Not Applicable.
As circuit technology scales, the costs of chip-fabrication increase rapidly. Field Programmable Gate Arrays (FPGAs) can be a cost-effective alternative to Application Specific Integrated Circuits (ASICs) for many systems. The implementation of systems on FPGAs has the advantage of shorter time-to-market as compared with ASIC implementations. In addition, a system having FPGAs can be tested and debugged repeatedly in a shorter period of time at a lower cost compared to ASIC implementations.
Some FPGAs, such as those from Xilinx corporation, have two-dimensional arrays of tiles having configurable logic blocks (CLBs) and switches. The switches have programmable interconnection points (PIPs) to enable connection to the four adjacent switches on 2-D array. Connecting elements in a 2-D FPGA is well known in the art.
Since the speed and density of FPGA chips increase with technology, the application area of FPGAs, which was previously limited primarily to system prototyping, has been extended to higher performance and more complex custom applications. However, FPGAs are slower and power-inefficient than ASIC systems because the speed of internal FPGA interconnects do not scale with technology. The speed and energy consumption of FPGAs are dominated by element interconnects. The speed of FPGAs is also limited by the delay of long wires and buffers and the energy consumption is limited by the larger capacitance of wires and programmable interconnects.

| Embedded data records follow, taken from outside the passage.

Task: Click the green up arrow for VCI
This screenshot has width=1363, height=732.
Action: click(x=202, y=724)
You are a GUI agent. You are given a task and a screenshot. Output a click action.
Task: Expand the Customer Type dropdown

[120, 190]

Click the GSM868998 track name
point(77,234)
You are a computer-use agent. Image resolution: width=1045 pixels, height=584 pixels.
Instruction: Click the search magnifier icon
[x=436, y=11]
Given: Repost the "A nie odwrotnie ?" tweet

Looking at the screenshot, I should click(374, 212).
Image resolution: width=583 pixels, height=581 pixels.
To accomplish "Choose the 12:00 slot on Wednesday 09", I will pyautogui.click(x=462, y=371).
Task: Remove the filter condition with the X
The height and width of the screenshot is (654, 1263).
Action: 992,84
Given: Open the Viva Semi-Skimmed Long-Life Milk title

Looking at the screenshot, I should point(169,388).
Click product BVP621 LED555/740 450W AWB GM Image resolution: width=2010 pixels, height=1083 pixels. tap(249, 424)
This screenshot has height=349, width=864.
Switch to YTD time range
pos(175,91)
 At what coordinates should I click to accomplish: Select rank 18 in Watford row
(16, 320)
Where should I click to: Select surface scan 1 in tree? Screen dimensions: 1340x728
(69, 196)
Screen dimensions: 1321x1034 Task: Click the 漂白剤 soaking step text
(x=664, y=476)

The present invention provides methods and apparatus for a three-dimensional (3-D) Field Programmable Gate Array (FPGA). In general, components of the FPGA, e.g., 3-D switches, programmable logic blocks (PLBs), and slices (e.g., look-up table, flip-flop), are interconnected to reduce wiring distance and thereby provide more efficient energy consumption as compared to conventional FPGA architectures.
In one aspect of the invention, embodiments of the invention can include one or more of the following features: Designing an FPGA, in a three dimensional array of tiles having respective switches, by connecting a first switch in a first tile in the array of tiles to one or more of at least five other switches in the array of tiles nearest, in one embodiment, to the first tile across first and second strata of the array. Coupling the first switch to one of the at least five other switches using an inter-strata via. The structure for a first wire of the first switch includes four intra-stratum connections and one or more inter-strata connections. Reducing wire-length as a parameter to route and place components in the FPGA. Using simulated annealing to place slices. Performing intra-strata optimization. Using a center of gravity for slices coupled to a net coupled to a selected instance of a slice. Performing an available location search in an inter-strata spiral. Performing power-driven placement. Locating instances having a higher switching activity on a strata close to a heat sink. Partitioning the FPGA to collocate elements for a tile including a PLB, switch, and configuration memory. Partitioning the FPGA to alternate support strata and core strata. Partitioning the FPGA to place PLBs on a first strata and switch blocks on a second strata.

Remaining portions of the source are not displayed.